While seemingly harmless at first glance, the cheapskate client is quite dangerous. The CC wastes inordinate amounts of time and resources. Heaven forbid you have team members you have to pay (graphic designers, admin help, copywriters). Dealing with a cc, you could even end up in the red.
But during a recession, everyone wants to believe in the promises of the CC, because we’re all chasing that elusive (perhaps fictitious) pot of gold. We all want to believe in good intentions and the upfront promises that (my personal favorite) this will lead to “more work later down the road.” But since the CC can end up costing you in the end, it’s better to steer clear altogether. Here are a few ways to spot them. And once you spot the CC, please run. You were warned.
They Hint About Brokeness: If you’re interviewing a potential client and they actually use the words “We don’t have a lot of money” or “We’re waiting for a grant to come in…” or worse yet, “We’re just starting out , so our budget for this is small….” please run. A lack of funds at the onset of a project probably means there will be a lack of funds when it’s time for you to get paid. And remember that blood is thicker than water: if an organization or company is financially struggling, they’re going to make sure they pay their own in-house staff before they take care of the consultants. That’s just how it is.
They Lack Experience with Consultants: If you’re talking to a potential client and they either tell you flat out or even give you the idea that they’re not used to working with consultants, do you really want to be the guinea pig on which they cut their teeth? Pass. Let them test-drive an inexperienced freelancer.
They Want the Proposal Before the Price Talk: A lot of times organizations don’t know what they want, or where they’re going with a project. Or maybe they know where they want to go but not how to get there. So they talk to you, hoping you’ll deliver them a roadmap that will show them how to get there for free. This is the worst type of CC: not only are they cheap, but they’re also manipulative and dishonest. They want to utilize the expertise of a consultant, but they don’t want to pay.
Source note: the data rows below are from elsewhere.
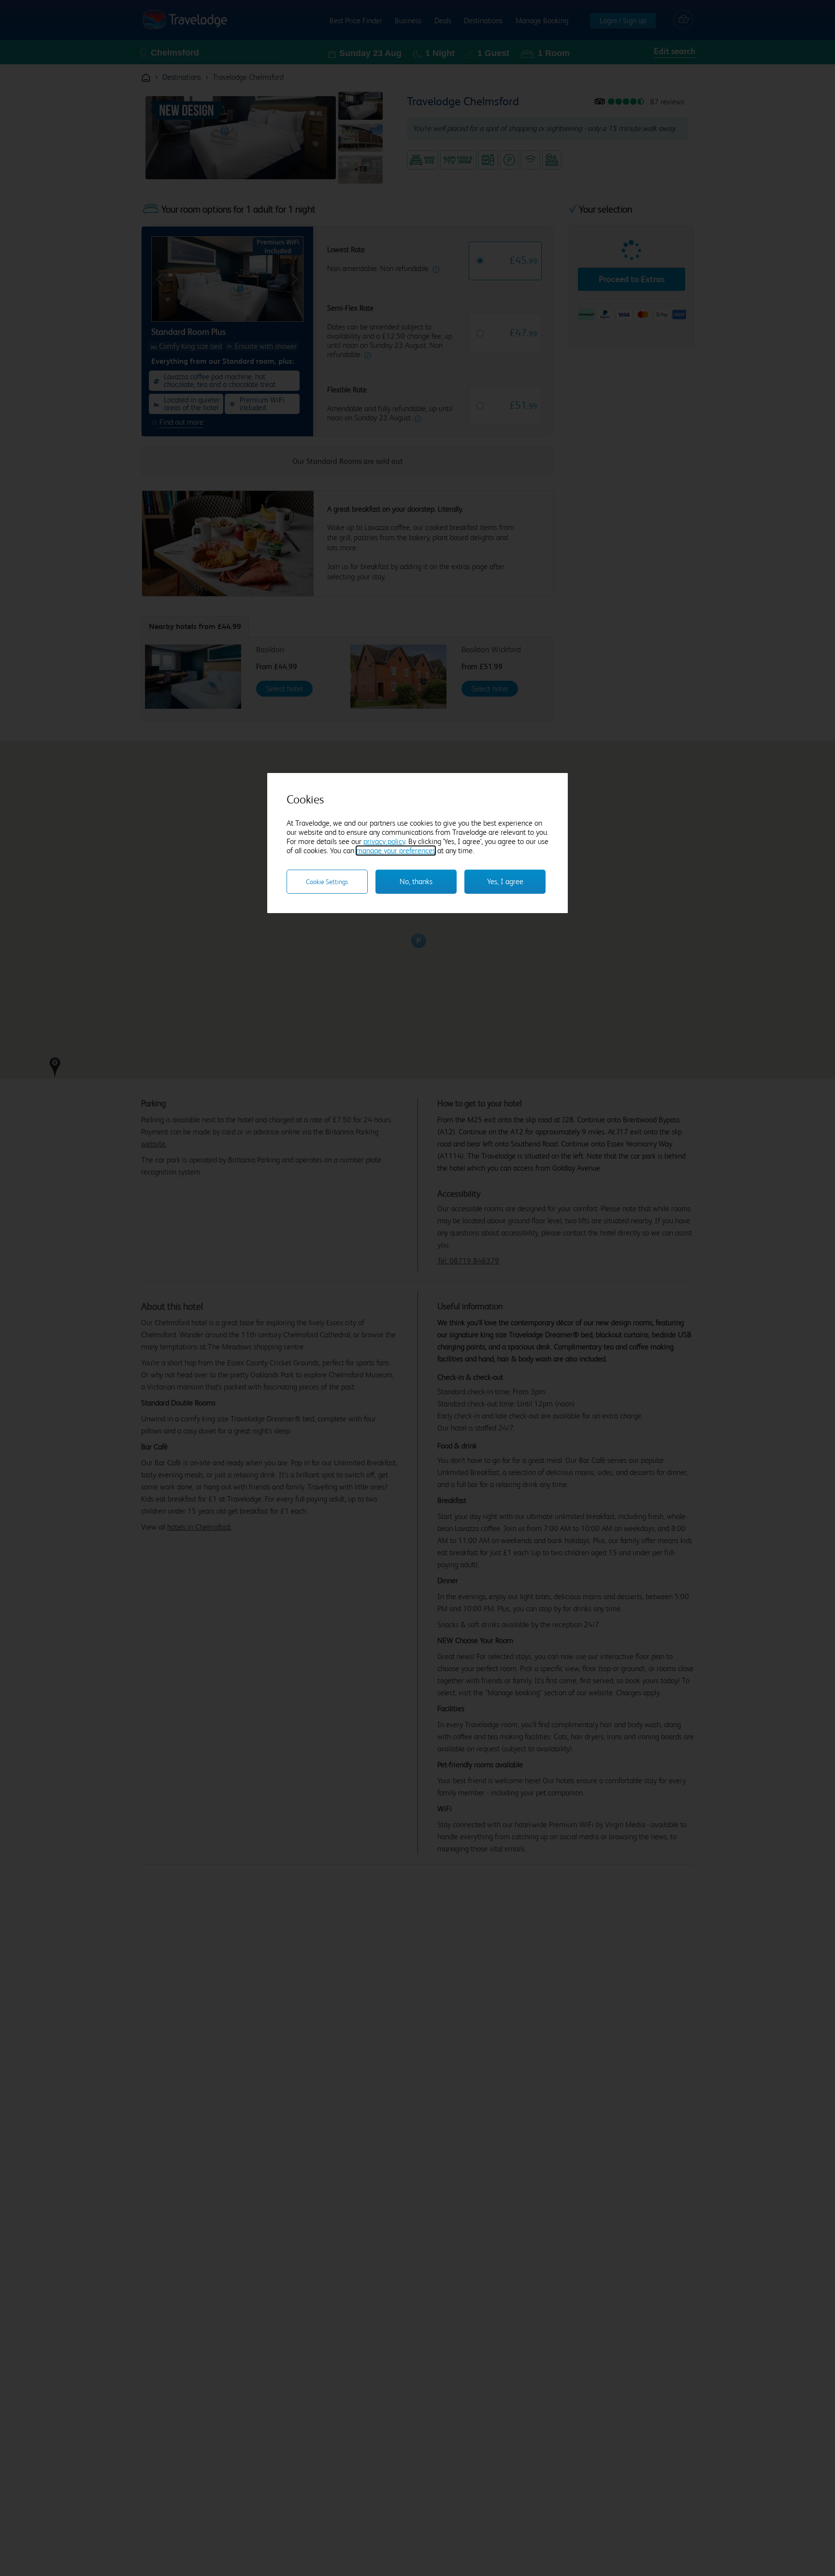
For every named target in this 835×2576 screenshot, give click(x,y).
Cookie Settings (327, 882)
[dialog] (417, 843)
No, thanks (416, 881)
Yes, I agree (505, 881)
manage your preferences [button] (395, 850)
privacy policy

You can spot this CC a few different ways. If the potential client never asks you about price, that should be a red flag. They should at least know a ballpark range before taking any part of the discussion forward. Also, if they are adamant about you submitting a proposal before you give them an idea of what it might cost, be suspicious.
They Nickel and Dime. So you’ve actually gotten past the proposal stage, and they schedule a meeting to talk things over. They loved where you were going, but they think they can wing it a la carte. “We don’t want this, but can maybe do this. If we do half of this, and none of that, and maybe some of it in-house we can probably…” Yada yada yada. Skip it with this client. They cannot afford you and it’s just not worth the hassle.
They’ve Demonstrated Past Payment Issues. You might find yourself in a relationship with a potential client who wants you to take on a larger, more involved project. But you’re scratching your head and thinking to yourself “You can barely pay for the work I’m doing for you now…” If you’ve worked with a client in the past on small projects and they took over 30 days to pay small invoices don’t take on anything bigger. Dare I say it may behoove you to consider giving up the smaller jobs with them, too.
Because the time you’ll spend chasing down money that’s due can cost you so much money in lost productivity. Besides, even if they have shown that they will eventually pay, albeit late, who wants to hear tired excuses for why they were late? (We’ve just been so busy…”) Well guess what? We’ve all been busy. Pay your invoices.